Find Area of Rectangle

magentarita · #1 $Old$ November 20th, 2008, 07:21 AM

The perimeter and the diagonal of a rectangle are 18m and 5m respectively. Find its area.

Soroban · #2 $Old$ November 20th, 2008, 08:50 AM

Hello, magentarita!

Is there a typo in the problem?
As stated, it has no solution.

Quote:

The perimeter and the diagonal of a rectangle are 14m and 5m respectively.
Find its area.

Code:

      * - - - - - *
      |        *  |
      |     *5    | W
      |  *        |
      * - - - - - *
            L

The perimeter is 14: . $2L + 2W = 14 \quad\Rightarrow\quad L + W \:=\:7$ .[1]

The diagonal is 5: . $L^2 + W^2 \:=\:5^2$ .[2] . . . (Pythagorus)

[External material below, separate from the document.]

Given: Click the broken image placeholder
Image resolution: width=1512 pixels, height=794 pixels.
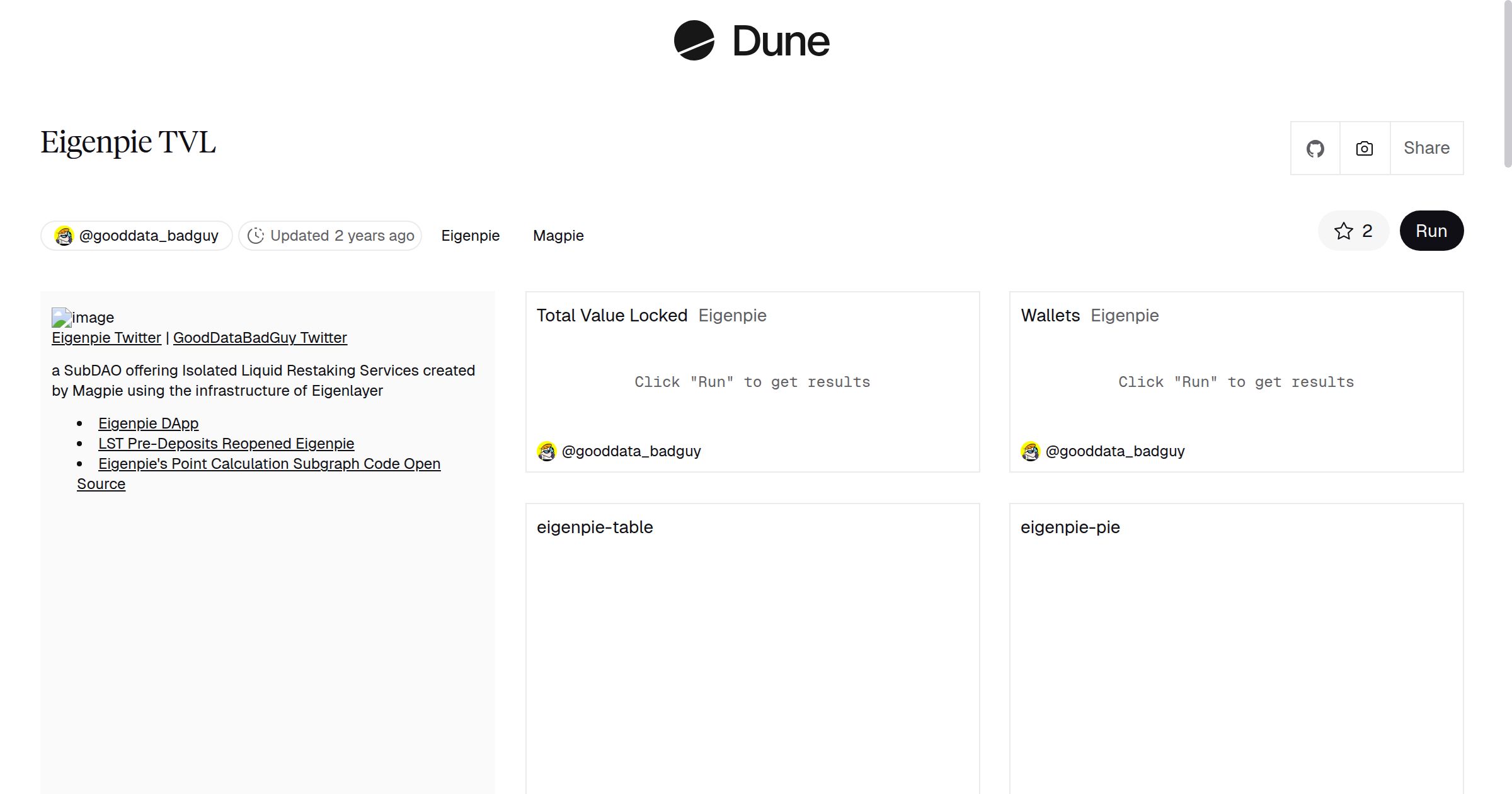Looking at the screenshot, I should (x=62, y=318).
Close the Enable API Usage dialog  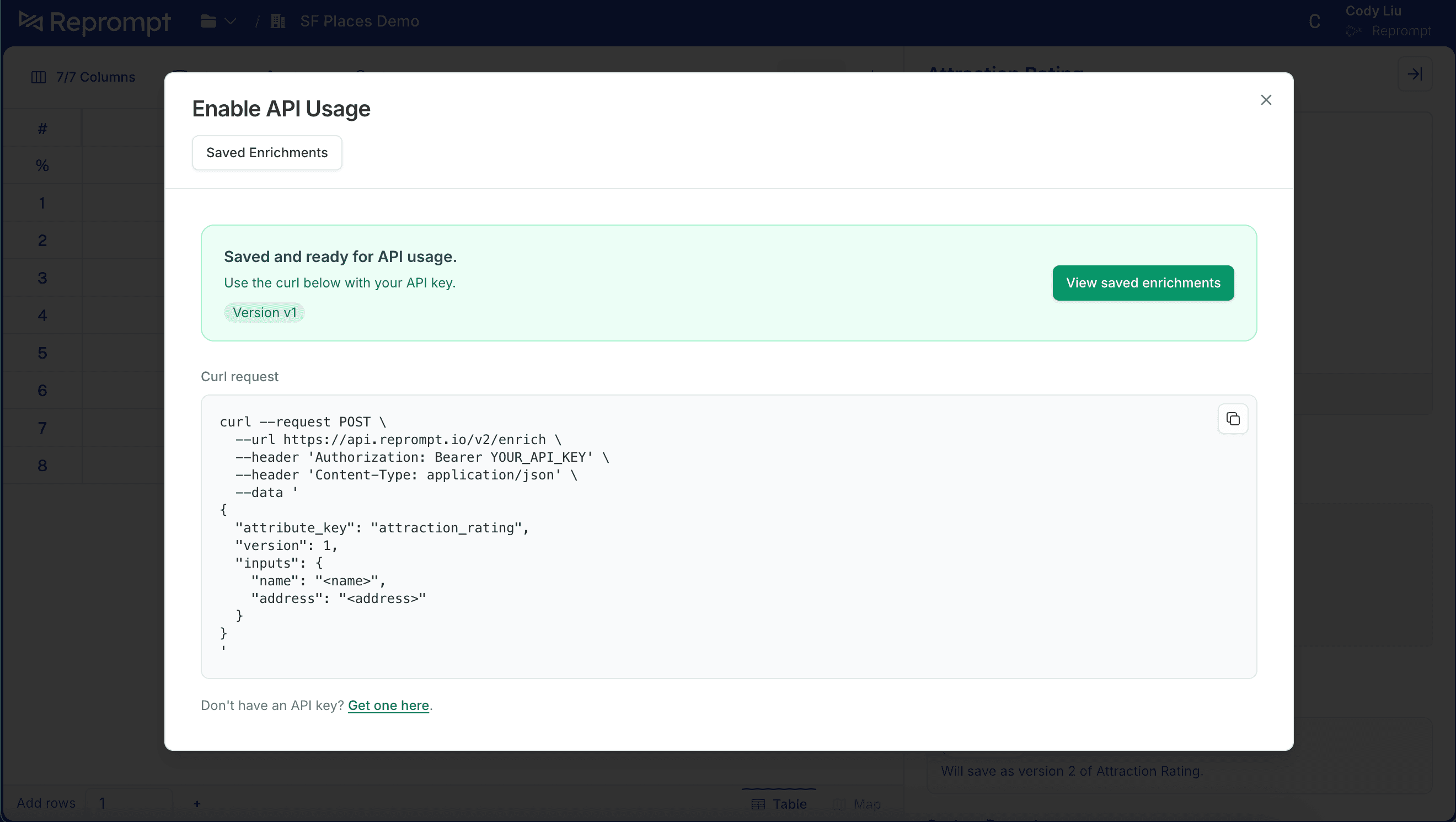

From [1], we have: . $W \:=\:7-L$

Substitute into [2]: . $L^2 + (7-L)^2 \:=\:25 \quad\Rightarrow\quad l^2-7L + 12 :=\:0$

Factor: . $(L-3)(L-4) \:=\:0 \quad\Rightarrow\quad L \;=\;3,\:4 \quad\Rightarrow\quad W \;=\;4,\:3$

The area is: . $3 \times 4 \:=\:12\text{ m}^2$

magentarita · #3 $Old$ November 20th, 2008, 04:15 PM

Quote:

Originally Posted by Soroban $View Post$

Hello, magentarita!

Is there a typo in the problem?
As stated, it has no solution.

Code:

      * - - - - - *
      |        *  |
      |     *5    | W
      |  *        |
      * - - - - - *
            L

The perimeter is 14: . $2L + 2W = 14 \quad\Rightarrow\quad L + W \:=\:7$ .[1]

The diagonal is 5: . $L^2 + W^2 \:=\:5^2$ .[2] . . . (Pythagorus)

From [1], we have: . $W \:=\:7-L$

Substitute into [2]: . $L^2 + (7-L)^2 \:=\:25 \quad\Rightarrow\quad l^2-7L + 12 :=\:0$

Factor: . $(L-3)(L-4) \:=\:0 \quad\Rightarrow\quad L \;=\;3,\:4 \quad\Rightarrow\quad W \;=\;4,\:3$

The area is: . $3 \times 4 \:=\:12\text{ m}^2$

I understood the fact that the diagonal is 5m and that length and width both equal x but got stuck after that.